As you near retirement, advice is everywhere you look. From AARP to your next door neighbor in Calabasas, to your dentist — everyone has an opinion. So what should you do?
One good idea is to work with a trusted professional. And that means comprehensive estate planning that uses wills, trusts, powers of attorney, health care directives and other tools of the trade. Estate planning before retirement can help you plan for the kind of retirement you’d like to have as well as have your end of life wishes honored.
Trusted professionals recommend taking a look at your retirement nest egg and make realistic projections about how far the egg can be spread. For example, do you want to live longer to be able to leave your offspring with an inheritance? Or do you want to retire on schedule and set realistic expectations for your potential heirs?
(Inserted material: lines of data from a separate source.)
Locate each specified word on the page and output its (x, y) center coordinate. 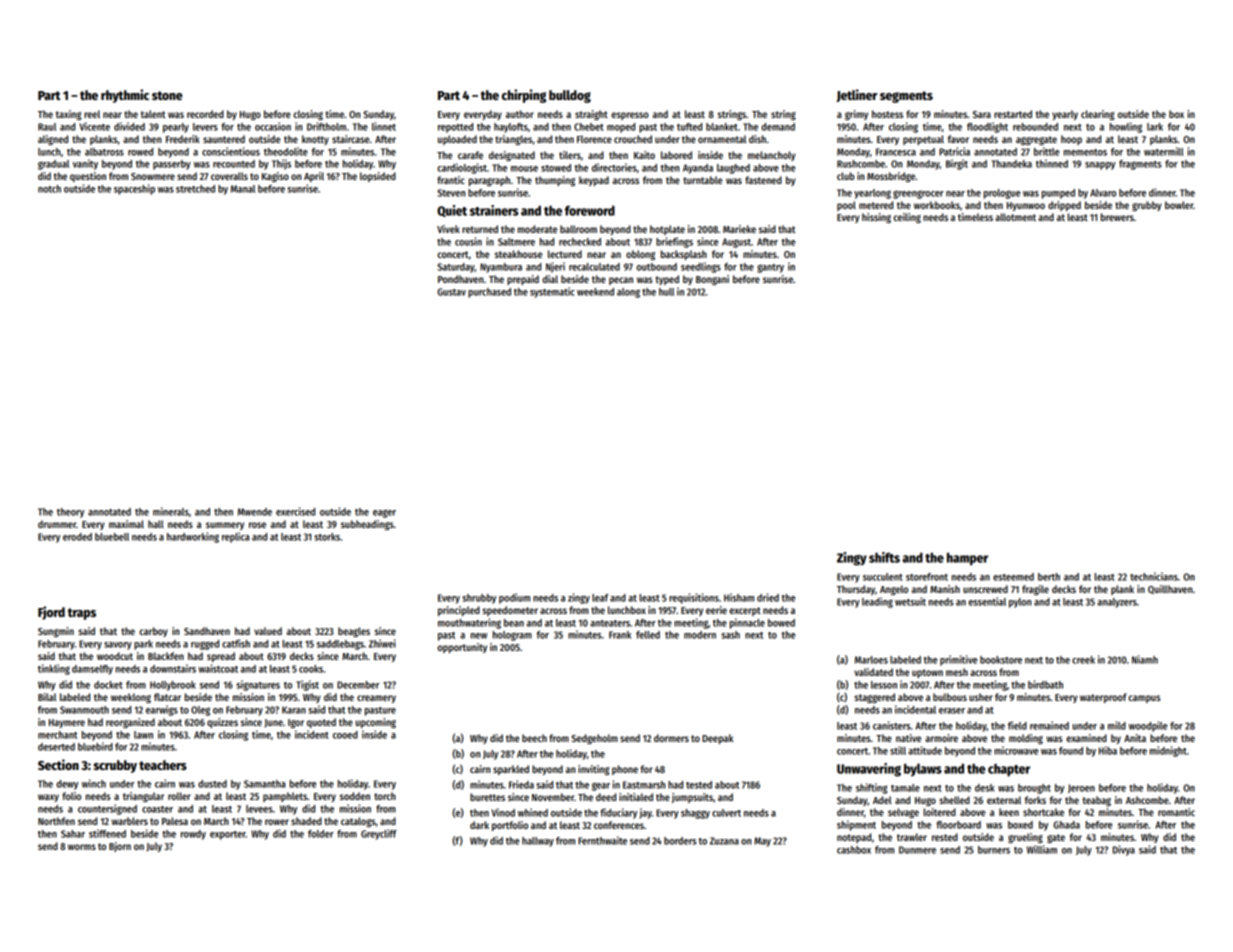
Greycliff (379, 834)
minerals (171, 511)
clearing (1098, 115)
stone (167, 95)
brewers (1117, 217)
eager (384, 513)
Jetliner (857, 95)
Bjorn (120, 847)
According to recent studies, 19 percent of the baby boom generation feels obligated to leave their children some inheritance. That number is up from three percent of boomers who felt that way in 2005.
The same study shows that among those who are already retired, the 72 and older crowd, 14 percent feel obligated to leave an inheritance. That number is actually down from 22 percent in 2005.
Why the change? Some feel that it is the current economy and the baby boomer acknowledgement that their offspring may have a tough road ahead.
Estate planning decisions are highly individual and some are irrevocable. Whatever your path, it is a wise idea to do your estate planning before you retire. After you retire, your options may be fewer.